# Hotel Rwanda



## -rb (6 Dec 2004)

For those who may be interested, just saw a preview last night for Hotel Rwanda, a movie about the 94 genocide. It looks as if Nick Nolte is playing then commander of UNAMIR, Romeo Dallaire. 

Curious as to how they will portary him, Canada's involvement and the UN in general in regards to this. Judging by the commentary on the movie site and the brief clip on the trailer, it's not exactly a positive view....have to wait and see i guess.

have a peek at the movie website - http://www.mgm.com/ua/hotelrwanda/
and the movie trailer - http://www.apple.com/trailers/mgm/hotel_rwanda/


----------



## HollywoodHitman (6 Dec 2004)

I'm reading "Shake Hands With The Devil" right now. I certainly hope that this movie goves an accurate portrayal of what happened. I hope they place the blame of the failure of that mission where it belongs, on the UN......

Dallaire had a command which was destined to fail from the concept phase. The burden of command makes him responsible for his mission, is't success or failure, but his situation was hopeless. Shame on the UN.


----------



## Blindspot (6 Dec 2004)

Nick Nolte is actually not playing Romeo Dallaire, but a character amalgamation of a number of different people. This is according to the director who spoke during the Toronto Film Festival press conference for the movie.


----------



## -rb (6 Dec 2004)

This is according to the director who spoke during the Toronto Film Festival press conference for the movie
Any knowledge as to whether this is based on a true story or more of the events of the genocide in general?

I certainly hope that this movie goves an accurate portrayal of what happened. I hope they place the blame of the failure of that mission where it belongs, on the UN......

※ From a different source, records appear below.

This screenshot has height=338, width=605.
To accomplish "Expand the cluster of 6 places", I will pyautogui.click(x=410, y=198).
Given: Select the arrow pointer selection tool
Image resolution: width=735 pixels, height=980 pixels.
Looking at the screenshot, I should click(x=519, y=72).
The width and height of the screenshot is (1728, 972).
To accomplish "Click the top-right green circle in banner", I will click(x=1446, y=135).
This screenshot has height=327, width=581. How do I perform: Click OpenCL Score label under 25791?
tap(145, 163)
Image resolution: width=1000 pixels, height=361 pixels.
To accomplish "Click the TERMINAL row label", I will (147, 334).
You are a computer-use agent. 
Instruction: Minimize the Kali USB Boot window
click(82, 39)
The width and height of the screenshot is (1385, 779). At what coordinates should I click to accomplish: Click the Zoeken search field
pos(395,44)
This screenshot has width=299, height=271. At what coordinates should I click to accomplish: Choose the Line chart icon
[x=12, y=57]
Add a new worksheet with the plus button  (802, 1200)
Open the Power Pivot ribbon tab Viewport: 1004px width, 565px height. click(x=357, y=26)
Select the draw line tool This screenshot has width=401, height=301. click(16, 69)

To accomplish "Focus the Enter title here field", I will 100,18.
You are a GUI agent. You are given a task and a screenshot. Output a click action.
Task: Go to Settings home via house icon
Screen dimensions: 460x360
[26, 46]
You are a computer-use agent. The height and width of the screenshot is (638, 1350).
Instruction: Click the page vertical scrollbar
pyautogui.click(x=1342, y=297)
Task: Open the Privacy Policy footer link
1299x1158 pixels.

Dallaire had a command which was destined to fail from the concept phase. The burden of command makes him responsible for his mission, is't success or failure, but his situation was hopeless. Shame on the UN.
I echo these comments as well.

cheers.


----------



## Sheerin (6 Dec 2004)

Its based on the story of Paul Rusesabagina who, as manager of one of the larger hotels Kigali.  During the genocide he helped save a lot Tutsi's by allowing them to take refuge in the hotel.

It looks like an amazing film, and is definitely on the top of my must see list.

http://www.mgm.com/ua/hotelrwanda/main.html


----------



## Acorn (6 Dec 2004)

Don Cheadle is a way under-rated actor, this might be his big Oscar opportunity from what I've heard. From the stills (for some reason the clips wouldn't work for me) Nolte plays a CDN Colonel, so definitely not a direct portrayal of LGen Dallaire.

Has LGen Dallaire commented on the film?

Acorn


----------



## lfejoel25 (8 Dec 2004)

They better not screw this one up....
...but yet somehow i'm sure they will.


----------



## ImanIdiot (8 Dec 2004)

Well the trailer looks impressive from a cinematic perpective...who knows how close to the truth it will stay. "Based on a true story" leaves room for a lot of creative interpretation.


----------



## Britney Spears (12 Dec 2004)

I skimmed through the DVD today, doesn't seem to be too many BHD style action scenes, although theres a fairly emotional scene where the Belgians/French show up to evacuate the foreign nationals while pushing the local employees  off the bus. And i believe there's the ubiquos journalist-with-heart-of-gold subplot too. Maybe I'll have time to watch it in the next few weeks.


----------